Rutgers (was: Re: IQ AND RACE. The taboo subject.)

Gordon Fitch (gcf@panix.com)
9 Feb 1995 13:41:16 -0500

lajoie@eskimo.com (Stephen Lajoie):
| In my first response to this thread, long ago, I stated that there was
| serious reasons why one could not say that IQ was related to race.
|
| Later on, I stated that many professors are muzzled by political
| pressure to not state the obvious; that race and IQ are correlated. I
| knew very well that many professors will tell you they are not related in
| public, and but admit that there is a correlation in private when they
| felt it was safe. They fear for their jobs.
|
| The response to my claim was that this evidence was anecedotal. That there
| was no proof. I remembered that there had been cases of extreme political
| pressure put on profs who admitted the truth in public, but I couldn't
| remember when.
|
| Well, the is a case in the news now.

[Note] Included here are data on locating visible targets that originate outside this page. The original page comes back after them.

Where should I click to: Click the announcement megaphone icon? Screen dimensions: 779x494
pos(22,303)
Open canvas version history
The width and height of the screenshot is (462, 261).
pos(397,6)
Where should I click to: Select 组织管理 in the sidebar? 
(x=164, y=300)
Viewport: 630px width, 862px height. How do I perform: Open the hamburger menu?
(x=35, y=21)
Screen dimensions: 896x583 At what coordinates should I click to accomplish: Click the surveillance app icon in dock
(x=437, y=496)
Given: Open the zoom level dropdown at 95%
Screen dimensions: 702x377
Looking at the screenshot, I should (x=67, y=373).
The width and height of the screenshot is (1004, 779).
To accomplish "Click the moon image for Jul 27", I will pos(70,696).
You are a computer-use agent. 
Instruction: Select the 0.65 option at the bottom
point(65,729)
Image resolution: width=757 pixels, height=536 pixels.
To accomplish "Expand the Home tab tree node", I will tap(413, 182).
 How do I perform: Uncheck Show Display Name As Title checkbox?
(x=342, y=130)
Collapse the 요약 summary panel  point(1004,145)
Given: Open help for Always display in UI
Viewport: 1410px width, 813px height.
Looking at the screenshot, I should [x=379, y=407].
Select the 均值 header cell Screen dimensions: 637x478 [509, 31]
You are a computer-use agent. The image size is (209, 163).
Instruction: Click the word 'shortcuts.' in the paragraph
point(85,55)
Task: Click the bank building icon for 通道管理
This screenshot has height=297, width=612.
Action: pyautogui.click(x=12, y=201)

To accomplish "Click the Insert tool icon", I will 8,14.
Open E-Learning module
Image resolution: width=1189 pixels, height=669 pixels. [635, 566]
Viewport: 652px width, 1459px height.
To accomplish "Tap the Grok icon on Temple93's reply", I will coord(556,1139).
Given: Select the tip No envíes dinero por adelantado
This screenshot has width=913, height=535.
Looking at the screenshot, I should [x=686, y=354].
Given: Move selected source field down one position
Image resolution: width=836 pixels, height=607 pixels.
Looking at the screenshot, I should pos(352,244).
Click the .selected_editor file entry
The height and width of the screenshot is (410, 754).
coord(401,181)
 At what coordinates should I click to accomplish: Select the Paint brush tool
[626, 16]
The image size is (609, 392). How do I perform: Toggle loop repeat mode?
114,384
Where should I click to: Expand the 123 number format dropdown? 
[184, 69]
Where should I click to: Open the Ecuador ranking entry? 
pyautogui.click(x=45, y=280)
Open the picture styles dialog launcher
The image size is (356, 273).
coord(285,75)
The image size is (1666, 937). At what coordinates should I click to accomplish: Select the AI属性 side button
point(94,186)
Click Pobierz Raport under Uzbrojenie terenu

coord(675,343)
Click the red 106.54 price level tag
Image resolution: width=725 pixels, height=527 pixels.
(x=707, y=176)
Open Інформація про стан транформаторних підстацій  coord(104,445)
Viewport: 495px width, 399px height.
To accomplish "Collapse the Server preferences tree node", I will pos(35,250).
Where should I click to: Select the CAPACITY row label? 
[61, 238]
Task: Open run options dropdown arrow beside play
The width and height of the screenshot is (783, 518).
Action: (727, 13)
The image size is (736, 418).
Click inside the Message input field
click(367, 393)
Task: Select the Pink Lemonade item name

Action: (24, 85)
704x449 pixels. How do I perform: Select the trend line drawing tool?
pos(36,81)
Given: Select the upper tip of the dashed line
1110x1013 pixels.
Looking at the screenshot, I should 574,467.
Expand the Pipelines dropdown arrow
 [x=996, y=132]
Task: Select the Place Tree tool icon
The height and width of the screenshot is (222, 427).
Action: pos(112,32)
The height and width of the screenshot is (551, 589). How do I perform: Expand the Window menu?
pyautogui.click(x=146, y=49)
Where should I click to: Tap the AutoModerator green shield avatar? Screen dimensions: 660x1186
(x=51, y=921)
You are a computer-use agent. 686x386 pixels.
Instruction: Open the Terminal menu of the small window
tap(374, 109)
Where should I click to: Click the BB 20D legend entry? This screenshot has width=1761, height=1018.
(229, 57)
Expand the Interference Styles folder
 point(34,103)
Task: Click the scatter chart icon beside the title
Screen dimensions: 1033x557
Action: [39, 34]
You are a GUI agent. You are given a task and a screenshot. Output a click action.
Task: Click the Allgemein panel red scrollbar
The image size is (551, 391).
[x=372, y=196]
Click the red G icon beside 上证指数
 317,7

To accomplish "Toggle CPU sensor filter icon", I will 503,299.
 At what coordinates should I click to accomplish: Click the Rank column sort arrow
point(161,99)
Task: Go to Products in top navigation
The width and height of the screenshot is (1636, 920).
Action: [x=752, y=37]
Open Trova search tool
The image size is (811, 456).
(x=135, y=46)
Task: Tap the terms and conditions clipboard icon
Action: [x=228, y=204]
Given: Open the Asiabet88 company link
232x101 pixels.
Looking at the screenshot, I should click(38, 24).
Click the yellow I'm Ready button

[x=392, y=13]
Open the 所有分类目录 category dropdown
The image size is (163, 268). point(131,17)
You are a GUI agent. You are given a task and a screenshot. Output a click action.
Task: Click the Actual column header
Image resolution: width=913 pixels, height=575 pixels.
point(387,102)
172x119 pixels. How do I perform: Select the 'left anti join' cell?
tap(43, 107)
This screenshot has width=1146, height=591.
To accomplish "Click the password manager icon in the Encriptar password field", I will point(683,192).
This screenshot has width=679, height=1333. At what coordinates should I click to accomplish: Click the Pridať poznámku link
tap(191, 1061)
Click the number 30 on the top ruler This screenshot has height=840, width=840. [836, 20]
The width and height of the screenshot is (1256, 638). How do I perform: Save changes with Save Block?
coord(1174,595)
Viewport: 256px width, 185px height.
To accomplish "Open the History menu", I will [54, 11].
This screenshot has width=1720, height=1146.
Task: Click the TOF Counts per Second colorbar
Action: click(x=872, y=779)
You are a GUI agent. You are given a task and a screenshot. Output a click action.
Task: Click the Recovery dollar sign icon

Francis Lawrence, president of
| Rutgers university, said that SAT scores were unfair because black
| students lacked the genetic and hereditary background needed to score
| high on them.
|
| He's taken it back, he said he mispoke, he apoligized, but the clamor
| for his firing still goes on. He is under a great deal of political
| pressure to quit or be fired. ...

A little bit different, I think. Francis Lawrence is
supposed to be an administrator and leader, that is, a
person who holds political power. Not surprisingly, many
people do not want an institution to which they are closely
connected, and which may judge them publicly, to be led by a
person who thinks they are genetically deficient. This is a
quite a bit different than writing similarly stupid material
in some journal where the only harm is the affront to one's
intellect.

I will not be surprised, however, if the Academic community,
at least at Rutgers, chooses to pretend that this is an
issue of academic freedom, just as the article I am quoting
does. I understand that petition forms have already been
printed up at the university and taken to every department.
One wonders what pressures the faculty feel at a time like
this, especially the untenured.

The Black students, of course, will not care; they are too
hip for that game, I'm sure.

It's interesting that, with all his doubtless massive "IQ",
the hapless Lawrence could not have figured out that if he
called a large number of his constituents congenitally
stupid he would get into some kind of trouble. Most ten-
year-olds know better, at least in the 'hood.